Spoiler warning: Plot and/or ending details follow.

The story concerns Ambrosio - a pious, well-respected monk in Spain - and his violent downfall. He is undone by carnal lust for his pupil Matilda, and once satisfied by her, he is overcome with desire for the innocent Antonia, whom he later rapes and kills. In the middle of telling this story, however, Lewis frequently makes further digressions, which serve to heighten the Gothic atmosphere of the tale while doing little to move along the main plot. A lengthy story about a "Bleeding Nun" is told, and many incidental verses are introduced. A second romance, between Lorenzo and Antonia, also gives way to a tale of Lorenzo's sister being tortured by hypocritical nuns (as a result of a third romantic plot). Eventually, the story catches back up with Ambrosio, and in several pages of impassioned prose, Ambrosio is delivered into the hands of the Inquisition; he escapes by selling his soul to the devil for his deliverance from the death sentence which awaits him. The story ends with the devil preventing Ambrosio's attempted final repentance, and the sinful monk's prolonged torturous death.

[edit] Critique

The Monk is remembered for being one of the more lurid and "transgressive" of the Gothic novels. Featuring demonic pacts, rape, incest, and such props as the Wandering Jew, ruined castles, and the Spanish Inquisition, The Monk serves more or less as a compendium of Gothic taste. Ambrosio, the hypocrite foiled by his own lust, and his sexual misconduct inside the walls of convents and monasteries, is a vividly portrayed villain, as well as an embodiment of much of the traditional English mistrust of Roman Catholicism, with its intrusive confessional, its political and religious authoritarianism, and its cloistered lifestyles. The American fictitious anti-Catholic libel, The Awful Disclosures of Maria Monk, borrowed much from the plot of this novel.

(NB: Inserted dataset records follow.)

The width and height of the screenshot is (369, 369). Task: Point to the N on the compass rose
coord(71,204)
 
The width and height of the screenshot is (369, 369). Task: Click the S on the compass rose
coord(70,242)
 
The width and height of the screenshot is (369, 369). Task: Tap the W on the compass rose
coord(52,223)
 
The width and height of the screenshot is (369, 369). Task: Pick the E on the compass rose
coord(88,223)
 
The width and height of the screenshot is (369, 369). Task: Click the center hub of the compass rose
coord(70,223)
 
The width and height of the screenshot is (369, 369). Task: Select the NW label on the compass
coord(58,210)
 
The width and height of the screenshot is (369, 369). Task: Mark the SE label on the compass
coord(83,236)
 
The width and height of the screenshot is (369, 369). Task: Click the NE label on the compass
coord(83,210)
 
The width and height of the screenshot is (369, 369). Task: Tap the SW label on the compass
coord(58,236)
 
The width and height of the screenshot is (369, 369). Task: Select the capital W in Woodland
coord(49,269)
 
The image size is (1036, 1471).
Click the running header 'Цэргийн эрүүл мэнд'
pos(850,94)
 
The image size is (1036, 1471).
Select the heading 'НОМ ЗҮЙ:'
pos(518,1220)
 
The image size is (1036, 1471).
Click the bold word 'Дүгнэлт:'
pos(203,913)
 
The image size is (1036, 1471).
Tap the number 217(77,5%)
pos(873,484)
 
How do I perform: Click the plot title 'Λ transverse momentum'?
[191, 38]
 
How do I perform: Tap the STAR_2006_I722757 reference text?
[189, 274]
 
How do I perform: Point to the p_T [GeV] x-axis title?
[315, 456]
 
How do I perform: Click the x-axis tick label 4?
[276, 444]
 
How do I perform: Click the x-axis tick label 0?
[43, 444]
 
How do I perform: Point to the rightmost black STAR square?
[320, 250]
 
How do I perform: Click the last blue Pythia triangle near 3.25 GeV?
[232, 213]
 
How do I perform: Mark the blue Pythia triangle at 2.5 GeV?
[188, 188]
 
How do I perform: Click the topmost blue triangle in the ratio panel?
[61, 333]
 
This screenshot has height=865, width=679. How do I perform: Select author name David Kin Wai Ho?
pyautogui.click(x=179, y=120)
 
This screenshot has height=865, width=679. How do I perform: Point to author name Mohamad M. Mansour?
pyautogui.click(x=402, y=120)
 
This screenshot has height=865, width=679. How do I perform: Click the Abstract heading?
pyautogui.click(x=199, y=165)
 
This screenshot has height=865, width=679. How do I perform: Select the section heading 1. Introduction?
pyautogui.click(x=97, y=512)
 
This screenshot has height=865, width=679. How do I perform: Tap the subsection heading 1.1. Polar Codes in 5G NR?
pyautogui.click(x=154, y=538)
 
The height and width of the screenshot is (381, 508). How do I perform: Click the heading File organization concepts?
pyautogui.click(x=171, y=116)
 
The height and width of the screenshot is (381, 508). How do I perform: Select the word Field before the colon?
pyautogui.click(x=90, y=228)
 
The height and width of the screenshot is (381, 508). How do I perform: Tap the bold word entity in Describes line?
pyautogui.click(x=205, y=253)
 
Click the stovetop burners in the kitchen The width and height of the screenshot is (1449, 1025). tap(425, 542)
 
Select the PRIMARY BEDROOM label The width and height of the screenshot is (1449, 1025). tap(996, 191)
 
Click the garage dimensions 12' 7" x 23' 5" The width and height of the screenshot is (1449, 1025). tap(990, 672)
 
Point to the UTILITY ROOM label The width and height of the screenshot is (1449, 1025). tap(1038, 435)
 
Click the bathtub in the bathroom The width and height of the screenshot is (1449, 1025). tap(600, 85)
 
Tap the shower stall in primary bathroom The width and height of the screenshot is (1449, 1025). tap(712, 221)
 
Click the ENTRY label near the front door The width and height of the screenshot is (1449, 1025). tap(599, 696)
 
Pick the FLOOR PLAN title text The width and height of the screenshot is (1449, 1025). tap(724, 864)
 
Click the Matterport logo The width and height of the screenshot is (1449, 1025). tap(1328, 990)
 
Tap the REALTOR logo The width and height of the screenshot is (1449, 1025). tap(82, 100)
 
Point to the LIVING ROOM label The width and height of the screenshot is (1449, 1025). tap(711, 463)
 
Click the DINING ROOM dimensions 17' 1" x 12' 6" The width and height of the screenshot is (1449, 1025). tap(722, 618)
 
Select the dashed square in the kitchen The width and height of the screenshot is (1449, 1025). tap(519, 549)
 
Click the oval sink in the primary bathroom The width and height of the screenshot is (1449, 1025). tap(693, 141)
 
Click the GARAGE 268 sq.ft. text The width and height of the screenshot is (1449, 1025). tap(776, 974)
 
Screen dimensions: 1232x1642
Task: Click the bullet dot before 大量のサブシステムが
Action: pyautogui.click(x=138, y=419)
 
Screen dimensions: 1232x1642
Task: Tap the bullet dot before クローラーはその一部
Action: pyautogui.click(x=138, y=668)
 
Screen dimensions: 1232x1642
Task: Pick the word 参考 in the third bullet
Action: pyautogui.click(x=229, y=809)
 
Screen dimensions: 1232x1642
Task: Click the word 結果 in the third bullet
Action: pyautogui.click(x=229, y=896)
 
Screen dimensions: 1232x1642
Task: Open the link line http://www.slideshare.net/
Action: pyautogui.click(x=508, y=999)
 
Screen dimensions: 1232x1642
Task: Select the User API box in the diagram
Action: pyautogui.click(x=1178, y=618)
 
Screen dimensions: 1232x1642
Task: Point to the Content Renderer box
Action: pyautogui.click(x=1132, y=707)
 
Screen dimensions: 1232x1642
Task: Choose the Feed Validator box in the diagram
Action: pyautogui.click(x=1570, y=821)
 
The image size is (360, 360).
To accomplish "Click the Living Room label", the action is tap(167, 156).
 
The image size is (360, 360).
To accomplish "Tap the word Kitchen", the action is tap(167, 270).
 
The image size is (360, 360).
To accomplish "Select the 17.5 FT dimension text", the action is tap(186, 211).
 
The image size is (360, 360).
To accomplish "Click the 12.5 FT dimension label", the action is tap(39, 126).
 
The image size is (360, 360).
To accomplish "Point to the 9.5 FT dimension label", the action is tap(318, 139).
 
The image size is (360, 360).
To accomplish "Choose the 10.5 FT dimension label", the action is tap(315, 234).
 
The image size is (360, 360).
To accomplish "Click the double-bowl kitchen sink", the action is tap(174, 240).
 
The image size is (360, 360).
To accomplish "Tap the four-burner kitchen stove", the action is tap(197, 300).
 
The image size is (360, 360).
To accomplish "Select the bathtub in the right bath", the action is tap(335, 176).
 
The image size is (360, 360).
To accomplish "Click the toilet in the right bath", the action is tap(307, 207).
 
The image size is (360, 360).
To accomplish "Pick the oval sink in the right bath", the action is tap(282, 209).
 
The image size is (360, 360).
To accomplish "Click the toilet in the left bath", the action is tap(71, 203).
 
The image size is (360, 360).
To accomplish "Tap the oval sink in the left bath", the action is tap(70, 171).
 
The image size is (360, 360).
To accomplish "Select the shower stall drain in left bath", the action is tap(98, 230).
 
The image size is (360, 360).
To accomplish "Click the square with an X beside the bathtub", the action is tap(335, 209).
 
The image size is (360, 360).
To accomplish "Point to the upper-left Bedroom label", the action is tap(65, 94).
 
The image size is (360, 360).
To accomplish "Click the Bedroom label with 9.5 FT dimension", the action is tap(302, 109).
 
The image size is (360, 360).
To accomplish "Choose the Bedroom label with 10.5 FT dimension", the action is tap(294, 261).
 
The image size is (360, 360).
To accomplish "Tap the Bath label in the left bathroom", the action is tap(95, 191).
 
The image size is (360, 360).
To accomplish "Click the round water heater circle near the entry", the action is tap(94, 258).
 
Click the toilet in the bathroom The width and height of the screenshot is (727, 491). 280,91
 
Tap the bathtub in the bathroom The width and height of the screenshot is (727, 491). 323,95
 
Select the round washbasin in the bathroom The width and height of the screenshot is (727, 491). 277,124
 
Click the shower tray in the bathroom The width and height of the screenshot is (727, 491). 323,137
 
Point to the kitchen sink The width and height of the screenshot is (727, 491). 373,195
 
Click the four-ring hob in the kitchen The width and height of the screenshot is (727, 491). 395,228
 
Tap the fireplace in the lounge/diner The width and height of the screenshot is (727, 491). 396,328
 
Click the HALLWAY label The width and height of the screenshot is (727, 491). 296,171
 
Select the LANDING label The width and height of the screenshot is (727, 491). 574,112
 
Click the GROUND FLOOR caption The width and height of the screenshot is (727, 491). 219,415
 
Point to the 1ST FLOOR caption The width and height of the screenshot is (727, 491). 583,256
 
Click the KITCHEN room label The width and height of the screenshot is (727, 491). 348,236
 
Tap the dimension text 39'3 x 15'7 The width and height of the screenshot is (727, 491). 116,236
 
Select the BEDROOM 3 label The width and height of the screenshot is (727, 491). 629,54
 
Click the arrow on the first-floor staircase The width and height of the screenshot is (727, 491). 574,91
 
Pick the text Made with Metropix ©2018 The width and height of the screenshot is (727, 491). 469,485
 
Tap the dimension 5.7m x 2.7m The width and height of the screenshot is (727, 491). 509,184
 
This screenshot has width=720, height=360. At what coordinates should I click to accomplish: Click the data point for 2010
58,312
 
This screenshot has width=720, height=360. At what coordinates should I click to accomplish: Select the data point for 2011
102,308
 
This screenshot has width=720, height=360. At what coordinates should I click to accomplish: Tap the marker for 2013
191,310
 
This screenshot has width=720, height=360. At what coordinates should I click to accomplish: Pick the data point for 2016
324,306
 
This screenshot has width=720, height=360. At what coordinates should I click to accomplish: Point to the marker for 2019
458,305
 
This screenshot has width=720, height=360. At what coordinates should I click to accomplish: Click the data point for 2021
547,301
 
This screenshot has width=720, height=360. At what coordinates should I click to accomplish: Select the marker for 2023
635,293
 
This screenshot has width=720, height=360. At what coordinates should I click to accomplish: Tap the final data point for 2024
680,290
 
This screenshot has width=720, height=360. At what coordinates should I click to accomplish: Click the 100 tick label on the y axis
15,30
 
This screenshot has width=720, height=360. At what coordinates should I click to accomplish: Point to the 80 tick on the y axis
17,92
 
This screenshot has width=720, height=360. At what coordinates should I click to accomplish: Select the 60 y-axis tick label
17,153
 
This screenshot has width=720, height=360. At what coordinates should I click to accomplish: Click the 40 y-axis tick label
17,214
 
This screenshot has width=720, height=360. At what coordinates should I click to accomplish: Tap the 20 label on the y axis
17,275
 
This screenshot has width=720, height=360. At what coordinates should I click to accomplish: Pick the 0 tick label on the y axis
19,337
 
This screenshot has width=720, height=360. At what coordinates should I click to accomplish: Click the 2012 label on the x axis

Whatever its flaws and stereotypes, The Monk remains an entertaining page-turner, which might well please those who enjoy such contemporary religiously-based thrillers as The Exorcist and The Da Vinci Code.

The sentence, "What is this love of which you speak?" spoken by Antonia in Part II, Chapter IV, is the earliest known (as of 2006) use of the popular snowclone "What is this X of which you speak?"